Back to List Archive

problem indexing PDFs - "Error (0): PDF file is damaged"

From: <Brad_Horstkotte(at)not-real.capgroup.com>
Date: Tue Dec 16 2003 - 22:20:16 GMT
(reposting to add the subject line that I forgot the first time...)

I've been poking around trying to figure out how to get PDF indexing to
work, and haven't had any luck - I'm running into the same problem which
was discussed on this thread (null characters in the PDF files being
replaced with line feed characters, and later on the PDF is seen as
invalid):

http://swish-e.org/archive/4511.html

Has this problem been fixed?

The PDFs convert fine when running _pdf2html.pl from the command line on
the file, but fail when converted via the spider.

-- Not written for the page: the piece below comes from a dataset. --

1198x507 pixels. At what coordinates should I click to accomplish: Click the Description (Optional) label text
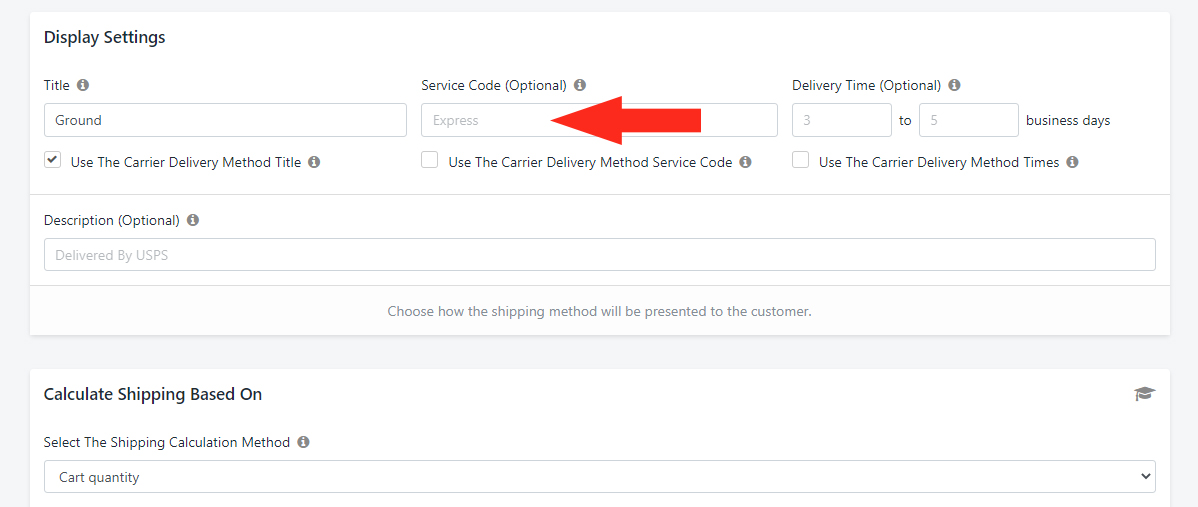(111, 220)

I am running on Windows 2000; here is my configuration:

----------

IndexDir spider.pl
SwishProgParameters default http://L0053022/index.htm
IndexOnly .htm .html .pdf

StoreDescription HTML* <body> 10000
FuzzyIndexingMode Stemming_en2
MetaNames description keywords
PropertyNames description keywords

IndexReport 3
ParserWarnLevel 1

FilterDir /SWISH-E/lib/swish-e
FileFilter .pdf _pdf2html.pl '"%p" -'

----------

.and here are the errors I get when doing the PDF conversion via the
spider:

----------

http://l0053022/pdf/shareholder/editable/afd-103_aflink.pdf - Using HTML2
parser - Error: May not be a PDF file (continuing anyway)
Error (0): PDF file is damaged - attempting to reconstruct xref table...
Error: Couldn't find trailer dictionary
Error: Couldn't read xref table
C:\SWISH-E\lib\swish-e\_pdf2html.pl: Failed close on pipe to pdfinfo for
C:\TEMP \swtmpfltrcnaaaa: 256 at C:\SWISH-E\lib\swish-e\_pdf2html.pl line
54.
 (no words indexed)

----------

I saw SWISH::Filter mentioned as an alternative, but so far have avoided it
since I'm a perl dolt, and it looked like less of a turnkey alternative.

Thanks in advance - Brad
Received on Tue Dec 16 22:20:26 2003